WRITTEN TASK A
Answer these questions about the passage on writer's voice below, one answer per line, marked as the questions are:
(i) How long ago was the excerpt labeled "Lack of Voice" written?
(ii) How many candles illuminated the party in the "Developed Voice" excerpt?
(iii) What must we first become in order to transform from a writer into an author?

PASSAGE SHOWN
-- Start --
Your ‘voice’ is polished. It took years…and years…and 100’s of queries. So why haven’t you been snapped up by Ms. Big Shot Literary Agent? And where the hell is that 6 figure deal??? I mean, you’ll even take a 5 figure deal…or a 4…hell! If it means that your name is immortalized on a bookshelf you’ll take $10!
So what’s the problem? Your masterpiece is…well…it’s a masterpiece! There are a few probable causes. Let’s list them off together.
1. Your manuscript isn’t the masterpiece that you think it is. (Harsh? I know. But sometimes we have to consider the possibility).
2. Your manuscript is filled with grammatical errors, and Ms. Big Shot Literary Agent rolls her eyes after 2 pages (I know right! She loved the query and requested a partial. She HAS to love it – wth!)
3. Your manuscript is polished, beautifully written, and the concept is fresh…but Ms. Big Shot Literary Agent kindly rejects your partial with the following, damning, and confusing words: “I just didn’t connect with (insert your kick ass protagonists name here!) in the way that I had hoped.”
And the bell tolls. So what the hell is going on? Voice.
That’s all there is to it…but guess what? There are two completely separate kinds of Voice – and you have to master both. (Is your mind blown? Because my brain exploded when I put two and two together).
It took me a very long time to figure out my Voice – or, (allow me to clarify) what I thought was ‘Voice’. As it turned out, I was had only developed one half of the whole. My Writer’s Voice…and unfortunately, it’s very unique to the writer. Emulating an author that you admire could severely backfire. Here are some of my own examples below.
Lack of Voice – Excerpt from 4 years ago:
Not really wanting to go to the party, she stepped into the bright tiring room, wearing her brand new dress, and squinted. It was too bright.
Developed Voice – Present Day:
Draped in a newly designed silk dress, the tiring room proved too bright for Netty. A thousand candles illuminated the party; banishing that afternoon’s confrontation to the damned shadows.
Verbose? Yes, I am. But that might not be you. A Writer’s Voice is extremely personal, and a reflection of who you are.
Naively, I thought that my Voice would be enough. That my prose lilted, and that my storytelling skills would carry the manuscript.
And then realization hit – like a ton of bricks. Honestly, it knocked the wind out of me. Character Voice – two of the scariest words in the English language (to writer’s at least).
What in God’s name does it mean? Of course my characters have a voice! They’re complex, and well thought out, and, and, and…and.
In order to transform from a writer into an author (oh yes…there’s a definite difference, and I’m certainly not there yet), we must first become actors.
Now, I’m not talking about an Academy Award winning actor, but like the Hollywood elite, we have to get into character.
You need to ask yourself the following questions:
1. Who is your protagonist?
2. Who is she/he?
-- End --
GIVEN ENTRIES
-- Start --
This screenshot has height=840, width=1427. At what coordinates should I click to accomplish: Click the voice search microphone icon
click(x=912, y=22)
-- End --
-- Start --
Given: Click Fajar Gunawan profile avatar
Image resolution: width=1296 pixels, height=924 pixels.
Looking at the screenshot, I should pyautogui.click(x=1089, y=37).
-- End --
-- Start --
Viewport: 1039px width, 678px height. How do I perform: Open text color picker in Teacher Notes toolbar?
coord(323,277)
-- End --
WRITTEN TASK B
Return every line of the rows above that contains the word "screenshot".

TASK ANSWER A
(i) 4 years ago
(ii) A thousand
(iii) Actors

TASK ANSWER B
This screenshot has height=840, width=1427. At what coordinates should I click to accomplish: Click the voice search microphone icon
Looking at the screenshot, I should pyautogui.click(x=1089, y=37).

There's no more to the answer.